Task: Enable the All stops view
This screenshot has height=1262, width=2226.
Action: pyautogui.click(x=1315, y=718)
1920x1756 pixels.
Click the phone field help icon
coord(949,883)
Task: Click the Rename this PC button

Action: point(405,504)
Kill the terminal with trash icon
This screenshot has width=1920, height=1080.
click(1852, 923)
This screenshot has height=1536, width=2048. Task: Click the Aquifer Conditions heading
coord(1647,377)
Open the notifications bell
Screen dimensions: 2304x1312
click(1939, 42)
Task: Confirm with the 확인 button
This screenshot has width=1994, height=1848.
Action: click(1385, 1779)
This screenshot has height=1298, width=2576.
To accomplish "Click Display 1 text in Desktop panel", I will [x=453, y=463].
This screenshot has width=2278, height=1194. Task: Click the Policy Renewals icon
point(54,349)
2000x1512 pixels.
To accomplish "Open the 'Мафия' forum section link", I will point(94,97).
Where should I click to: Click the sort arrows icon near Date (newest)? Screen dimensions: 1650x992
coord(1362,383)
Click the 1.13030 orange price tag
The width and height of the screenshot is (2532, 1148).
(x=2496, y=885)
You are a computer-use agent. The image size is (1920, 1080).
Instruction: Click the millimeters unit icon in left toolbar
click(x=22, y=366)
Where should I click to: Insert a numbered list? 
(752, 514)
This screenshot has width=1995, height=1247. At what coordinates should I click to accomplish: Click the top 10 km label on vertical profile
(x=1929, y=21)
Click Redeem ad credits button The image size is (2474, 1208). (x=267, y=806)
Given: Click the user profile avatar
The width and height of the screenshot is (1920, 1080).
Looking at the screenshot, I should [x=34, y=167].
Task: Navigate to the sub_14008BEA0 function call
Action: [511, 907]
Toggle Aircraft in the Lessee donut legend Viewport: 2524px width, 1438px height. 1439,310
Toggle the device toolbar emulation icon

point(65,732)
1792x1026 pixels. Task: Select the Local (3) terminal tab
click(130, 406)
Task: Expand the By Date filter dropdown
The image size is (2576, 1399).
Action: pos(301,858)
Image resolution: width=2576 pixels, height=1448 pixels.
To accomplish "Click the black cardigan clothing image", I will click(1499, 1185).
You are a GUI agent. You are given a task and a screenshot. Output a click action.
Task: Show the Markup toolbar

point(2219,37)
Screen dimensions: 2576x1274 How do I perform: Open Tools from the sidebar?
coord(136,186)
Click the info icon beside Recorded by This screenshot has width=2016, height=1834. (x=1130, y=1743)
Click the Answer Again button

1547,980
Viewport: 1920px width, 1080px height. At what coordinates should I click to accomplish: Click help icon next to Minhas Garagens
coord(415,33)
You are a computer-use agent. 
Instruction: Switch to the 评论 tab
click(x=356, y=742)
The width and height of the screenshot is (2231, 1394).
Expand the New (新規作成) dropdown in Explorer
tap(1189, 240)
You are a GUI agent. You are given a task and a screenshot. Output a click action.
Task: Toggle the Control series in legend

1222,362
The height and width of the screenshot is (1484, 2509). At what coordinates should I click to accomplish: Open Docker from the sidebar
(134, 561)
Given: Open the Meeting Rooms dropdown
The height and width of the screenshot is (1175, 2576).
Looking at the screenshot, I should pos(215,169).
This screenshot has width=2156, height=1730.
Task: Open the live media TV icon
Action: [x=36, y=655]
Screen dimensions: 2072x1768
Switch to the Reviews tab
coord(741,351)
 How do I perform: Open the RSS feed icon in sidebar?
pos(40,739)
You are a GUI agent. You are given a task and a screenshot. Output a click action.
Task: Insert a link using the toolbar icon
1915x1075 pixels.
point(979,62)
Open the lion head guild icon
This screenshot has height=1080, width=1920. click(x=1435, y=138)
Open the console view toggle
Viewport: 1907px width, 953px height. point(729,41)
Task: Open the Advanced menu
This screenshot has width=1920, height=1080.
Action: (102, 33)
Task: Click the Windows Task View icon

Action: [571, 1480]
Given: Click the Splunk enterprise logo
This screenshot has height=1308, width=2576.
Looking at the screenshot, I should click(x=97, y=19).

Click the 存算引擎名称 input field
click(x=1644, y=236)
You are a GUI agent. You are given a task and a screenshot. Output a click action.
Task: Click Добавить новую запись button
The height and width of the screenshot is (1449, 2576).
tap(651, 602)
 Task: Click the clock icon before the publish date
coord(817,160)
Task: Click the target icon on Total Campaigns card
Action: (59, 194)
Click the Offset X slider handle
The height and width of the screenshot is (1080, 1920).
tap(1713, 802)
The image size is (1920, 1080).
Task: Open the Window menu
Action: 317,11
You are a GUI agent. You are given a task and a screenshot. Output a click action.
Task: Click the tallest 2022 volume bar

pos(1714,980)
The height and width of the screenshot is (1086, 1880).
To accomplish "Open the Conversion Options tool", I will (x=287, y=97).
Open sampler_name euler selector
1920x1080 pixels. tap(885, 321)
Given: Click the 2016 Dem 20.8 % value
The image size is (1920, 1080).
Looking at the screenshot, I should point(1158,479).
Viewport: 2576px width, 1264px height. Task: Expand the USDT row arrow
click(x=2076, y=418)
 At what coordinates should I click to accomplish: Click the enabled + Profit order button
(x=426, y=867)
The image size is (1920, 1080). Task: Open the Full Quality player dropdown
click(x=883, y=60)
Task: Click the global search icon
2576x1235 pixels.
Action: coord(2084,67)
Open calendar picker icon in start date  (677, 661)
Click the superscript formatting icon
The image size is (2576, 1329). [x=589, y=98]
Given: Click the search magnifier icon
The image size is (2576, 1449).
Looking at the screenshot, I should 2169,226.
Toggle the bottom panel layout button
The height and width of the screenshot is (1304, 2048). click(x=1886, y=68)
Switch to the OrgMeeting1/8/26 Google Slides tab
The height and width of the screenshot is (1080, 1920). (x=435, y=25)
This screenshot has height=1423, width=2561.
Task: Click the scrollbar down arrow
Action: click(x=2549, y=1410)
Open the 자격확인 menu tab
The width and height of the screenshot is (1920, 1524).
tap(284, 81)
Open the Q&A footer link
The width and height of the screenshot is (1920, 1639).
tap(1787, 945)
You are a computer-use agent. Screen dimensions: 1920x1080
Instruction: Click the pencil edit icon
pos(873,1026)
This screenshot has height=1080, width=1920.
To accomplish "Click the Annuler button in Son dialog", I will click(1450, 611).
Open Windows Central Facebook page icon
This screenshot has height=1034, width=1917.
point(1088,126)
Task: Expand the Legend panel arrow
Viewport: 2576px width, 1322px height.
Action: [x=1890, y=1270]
━━━━━━━━━━━━━━━━━━━━
### WHAT THE EXERCISE ASKS
The required answer is the run of lines above, starting at the line with "1792x1026 pixels. Task: Select" and ending at the line with "Image resolution: width=2576", reproduced exactly with both ends.

### ANSWER TO THE EXERCISE
1792x1026 pixels. Task: Select the Local (3) terminal tab
click(130, 406)
Task: Expand the By Date filter dropdown
The image size is (2576, 1399).
Action: pos(301,858)
Image resolution: width=2576 pixels, height=1448 pixels.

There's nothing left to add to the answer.